Stored records:

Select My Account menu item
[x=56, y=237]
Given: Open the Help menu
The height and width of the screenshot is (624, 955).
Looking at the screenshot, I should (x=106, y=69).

EXERCISE INSTRUCTIONS: Reproduce the data in full, exactly.

TASK SOLUTION:
Select My Account menu item
[x=56, y=237]
Given: Open the Help menu
The height and width of the screenshot is (624, 955).
Looking at the screenshot, I should (x=106, y=69).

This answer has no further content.